:: SELECTED EXTRACT ::
Wednesday, February 18, 2009

Some Thoughts ABout Valentine's Day

So i know it has been a while since I have written anything, but here are a few thoughts I have about Valentine's Day.  I posted this same thing on Facebook and got some great feedback.


I must say, this Valentine's Day was the Best Valentine's Day for me. Without question. Yeah it had to do with love, but it was not because I have a special someone in my life, cause I don't. But I did get to hangout with people i love. That is what made it so special to me. I took a short trip to Athens. It was less than a 12 hour trip total but it was so fun. I enjoyed a car ride and wal-mart trip with Jake, Zach, and David. We went to Athens to surprise Adam 2 months before his birthday. We got to hangout with Addison, Emily, Kari, and Alan while we were there. We all went to CiCi's and played musical chairs every time someone got up from the table. We watched a movie, the Slam Dunk Competition, and just hung out. It was loads of fun. Definitely a great day!

:: PROMPT A ::
Please write out the part of the Valentine's Day post that opens with the words containing "Some Thoughts ABout" and closes with "some great feedback.".
:: PROMPT B ::
Answer these questions from the Valentine's Day post:
(i) What city did the writer take a short trip to?
(ii) Where had the writer already posted the same thoughts?
(iii) What game did the group play at CiCi's?
:: PROMPT C ::
Translate this sentence from the Valentine's Day post into Spanish: "It was less than a 12 hour trip total but it was so fun."

:: DATA BLOCK ::
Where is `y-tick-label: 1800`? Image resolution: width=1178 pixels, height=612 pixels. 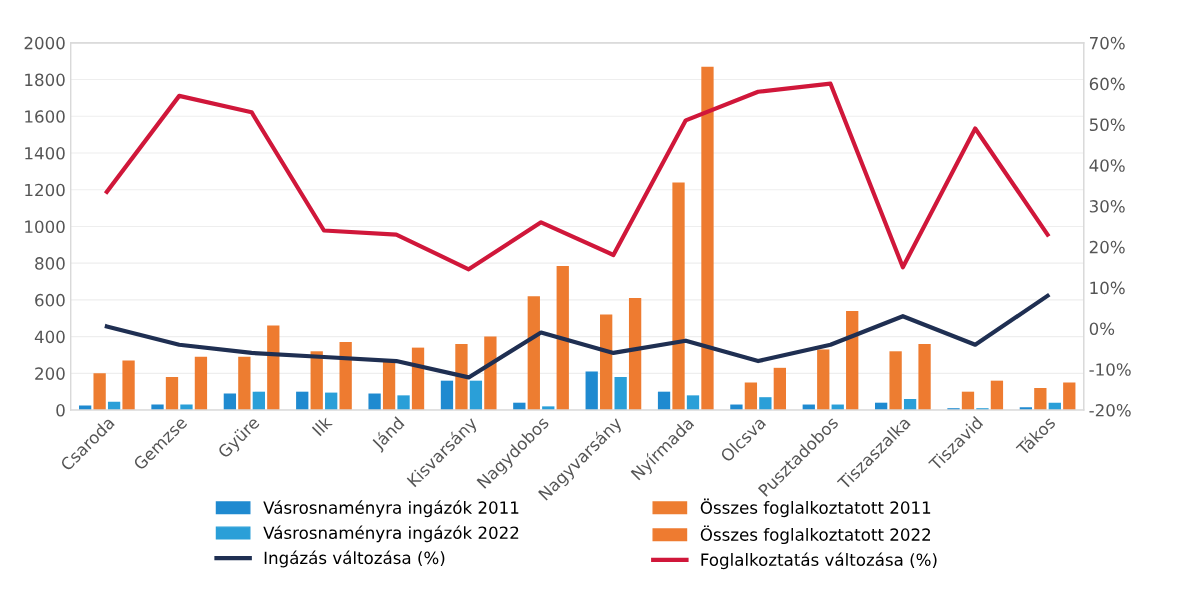
y-tick-label: 1800 is located at coordinates (45, 80).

:: ANSWER A ::
Some Thoughts ABout Valentine's Day

So i know it has been a while since I have written anything, but here are a few thoughts I have about Valentine's Day.  I posted this same thing on Facebook and got some great feedback.

:: ANSWER B ::
(i) Athens
(ii) Facebook
(iii) Musical chairs

:: ANSWER C ::
En total fue un viaje de menos de 12 horas, pero fue muy divertido.